The Office of Foreign Assets Control (OFAC) on Tuesday designated more than a dozen individuals and entities linked to the Sinaloa Cartel, targeting two separate networks accused of fentanyl trafficking and money laundering, including one that allegedly converted bulk U.S. drug cash into cryptocurrency for transfer to cartel leadership in Mexico.

The action, coordinated with the Drug Enforcement Administration and Mexico’s financial intelligence unit was carried out under executive orders targeting narcotics proliferation and terrorism financing. The Sinaloa cartel was designated a Foreign Terrorist Organization by the State Department in February 2025.

According to U.S. officials, Armando de Jesus Ojeda Aviles leads the first of the two networks, operating out of Sinaloa, Mexico. OFAC said Ojeda Aviles is affiliated with Los Chapitos, the faction led by two sons of imprisoned cartel founder Joaquin “El Chapo” Guzman, and took over as the primary money launderer for that faction following the 2023 murder of predecessor Mario Alberto Jimenez Castro, who had previously been designated by OFAC.

Ojeda Aviles purportedly coordinates the collection of bulk cash in the United States representing fentanyl and other drug sale proceeds, then facilitates its conversion into cryptocurrency for transfer to cartel leadership in Mexico. OFAC said he is also directly involved in overseeing narcotics shipments into the United States.

Three associates were designated alongside him. Jesus Alonso Aispuro Felix was identified as the network’s chief money broker, responsible for brokering bulk transfers of drug proceeds through digital currency addresses. Rodrigo Alarcon Palomares was described as facilitating money pickups in the United States. He was indicted in April 2024 in federal court in Colorado on three counts of laundering drug proceeds through cryptocurrency, Treasury said.

Alfredo Orozco Romero, described as a security advisor to Ojeda Aviles and debt collector on cocaine shipments, was also designated, along with a Mexican security company and a restaurant in Chihuahua he allegedly controls through family members acting as proxies. 

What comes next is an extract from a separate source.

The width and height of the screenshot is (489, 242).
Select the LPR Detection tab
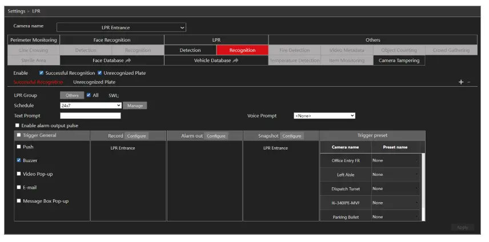pyautogui.click(x=190, y=50)
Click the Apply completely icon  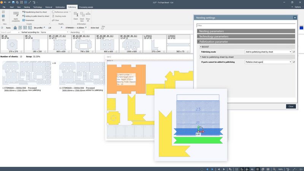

The second network is headed by Jesus Gonzalez Penuelas, whom Treasury described as a fugitive responsible for producing and distributing methamphetamine and heroin to the United States since 2007 and a major distributor of cocaine and fentanyl. OFAC said he operates primarily from Sinaloa with U.S.-based distribution cells in California, Texas, Colorado, Washington, Utah, and Nevada.

Gonzalez Penuelas was previously sanctioned under the Kingpin Act in May 2021 and faces federal indictments in the Southern District of California and the District of Colorado dating to 2017 and 2018. The DEA and State Department have each offered $5 million rewards for information leading to his arrest or conviction.

The designations come amid a broader U.S. crackdown on the Sinaloa cartel and other Mexican drug-trafficking groups.

Last month, U.S. prosecutors charged the governor of Mexico’s Sinaloa state, the mayor of Culiacan, a sitting Mexican senator, and seven other current and former officials with running a drug-trafficking conspiracy with the Chapitos faction of the Sinaloa Cartel in exchange for cash bribes. Mexican authorities have since frozen the bank accounts of the accused and the Sinaloan governor, Rubén Rocha Moya, has temporarily stepped down, El País said

Earlier this month, U.S. authorities arrested Gerardo Merida Sanchez, who served as public security secretary in Rocha’s government from September 2023 through December 2024, and Enrique Diaz, a former Sinaloa finance minister. Both men are charged with conspiring with the Sinaloa Cartel to traffic massive quantities of drugs into the United States in exchange for bribes and other support, according to Reuters

Mexican security forces on Wednesday arrested four local officials in Morelos state as part of a nationwide crackdown on extortion rackets. Among those detained were an acting mayor and a former mayor from the state. The current mayor of the city of Cuautla, an opposition figure accused of ties to the Sinaloa Cartel, remained at large and is being sought, Bloomberg reported.